Tasks to complete →
A. Do these statements agree with the market commentary below? Answer yes or no for each, and quote the words of the commentary that decide it. (i) The KBW bank stock index has doubled from its lows. (ii) Thirty-year mortgage rates fell while the mortgage application index was declining. (iii) Banks have raised more money than they have written down.
B. Could you resume the market commentary below, starting right after its final sentence?

This could start a wave of tit-for-tat actions which will further retard global growth.

Stats of the week

The KBW bank stock index is up 100% from the lows. What a change in bank expectations.

The mortgage application index has fallen from 1200 in March to just over 600 in the last three months. 30-year mortgages have moved up from 4.75% to over 5.5% during the same period. Refi's has been a great way of restoring broken balance sheets. The higher mortgages rates cannot be good for the housing market as we enter the key summer season.

$199 billion of TARP funds have been given to banks. $2 billion has been paid back. Another $68 billion is expected from banks which means 35% has been given back in less than nine months.

Is this good or bad? When you look ta write-downs and potential losses, it is hard to imagine that we are out of trouble. The IMF believes there will be %1.o64 trillion in losses. Banks have written-down $564 billion so far, so there still has to be another $500 billion to go. Banks have raised about $75 billion, so where will the rest of the money come from?

Obscurity, Stupidity, and GM - quotes for the week

The obscure takes time to see, bu the obvious takes longer. -Edward R Murrow

Interesting quote from a reporter. How much is obvious but not reported or mis-reported in the news?

"Think of how stupid the average person is, and realize half of them are stupider than that" -George Carlin

"What's good for GM is good for America" - GM President Charlie Wilson

At the time the quote was made in 1953, 1 out of every 200 workers was employed by GM and 3% of GDP. We may still be living in the past on the importance of GM. Motor vehicles only represents 1.5% of GDP from 4% as late as 1988. Japanese and European automakers sell more cars in the US than US big three. The value of GM market cap before bankruptcy was less than the Turkey's and Egypt's auto makers.

Stored data →
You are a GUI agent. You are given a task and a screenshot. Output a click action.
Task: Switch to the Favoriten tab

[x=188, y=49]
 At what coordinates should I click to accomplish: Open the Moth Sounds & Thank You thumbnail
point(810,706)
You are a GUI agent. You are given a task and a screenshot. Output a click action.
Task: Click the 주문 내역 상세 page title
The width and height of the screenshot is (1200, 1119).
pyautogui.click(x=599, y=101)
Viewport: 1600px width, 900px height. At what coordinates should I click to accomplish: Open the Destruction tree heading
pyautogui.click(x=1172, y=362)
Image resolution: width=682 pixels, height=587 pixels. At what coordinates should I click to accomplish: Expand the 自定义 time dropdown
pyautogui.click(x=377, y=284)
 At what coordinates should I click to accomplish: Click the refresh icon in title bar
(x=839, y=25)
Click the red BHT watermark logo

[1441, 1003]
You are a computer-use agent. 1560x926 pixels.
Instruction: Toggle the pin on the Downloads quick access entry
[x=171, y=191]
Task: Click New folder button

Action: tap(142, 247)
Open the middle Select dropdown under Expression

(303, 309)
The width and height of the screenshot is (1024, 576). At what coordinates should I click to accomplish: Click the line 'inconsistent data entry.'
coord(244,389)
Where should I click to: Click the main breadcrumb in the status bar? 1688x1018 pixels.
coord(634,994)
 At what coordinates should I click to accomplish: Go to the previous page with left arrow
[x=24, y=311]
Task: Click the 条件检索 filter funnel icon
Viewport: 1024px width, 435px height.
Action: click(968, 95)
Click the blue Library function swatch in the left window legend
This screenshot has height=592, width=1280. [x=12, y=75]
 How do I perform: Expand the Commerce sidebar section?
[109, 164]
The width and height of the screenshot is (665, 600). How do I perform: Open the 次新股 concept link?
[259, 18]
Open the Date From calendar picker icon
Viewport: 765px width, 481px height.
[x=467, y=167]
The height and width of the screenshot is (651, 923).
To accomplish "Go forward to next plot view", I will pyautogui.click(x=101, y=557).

Answers to the tasks →
A.
(i) Yes: "The KBW bank stock index is up 100% from the lows."
(ii) No: "30-year mortgages have moved up from 4.75% to over 5.5% during the same period."
(iii) No: "Banks have written-down $564 billion so far" and "Banks have raised about $75 billion"

B.
Endogenous versus exogenous QE monetary policy

There is growing discussion on differences in quantitative easing monetary policy. On the one hand, there is the activist exogenous monetary policy followed by the Bank of England and Fed through explicit purchase of financial assets in order to control rates. The purchase of mortgages or Treasury debt increases the central bank balance sheet. The purchase of specific securities is expected to lower rates directly. The central bank decides on the when and how much not the market.

On the other hand, endogenous quantitative easing has been followed by the ECB. In this case, the central bank sets a rate of interest but makes funds available to all that want them. The ECB balances has also exploded but it is based on the demand for funds by banks. The endogenous approach is solely based on market driven demand. Perhaps this is easier for a country that has more developed bank system but there has been less aggressive reaction to the endogenous approach than the activist approach.

Which is better? My guess is that the endogenous approach will be easier to reverse and control. The exogenous approach will require an active transaction of selling bonds by the central bank. The impact from their purchases could be offset by the future sale. The endogenous approach is a matter of banks making the decision of what they need from the central bank at its stated price. The bank doe snot have to do anything but change the price of money to change the balance sheet and demand.

Friday, June 12, 2009

As we consider tax policy....

A government that robs Peter to pay Paul can always depend on the support of Paul.

- George Bernard Shaw
How will deficits be paid? There are only three ways, increasing tax rates, growing to increase revenues, or inflating to reduce the nominal value of debt. The big fear is that alternatives are limited. There are limits to the increase in tax rates. Many households do not pay taxes now, so there are constraints to the "soak the rich" strategy. The growth alternative is limited if we do not have a V-shaped recovery. An inflation story is limited at this time given the large output gap, but the fear is that the inflation alternative becomes more likely if the first two policy choices are clearly closed. This explains why the back-end expected inflationary expectations are at 2% given the deep recession.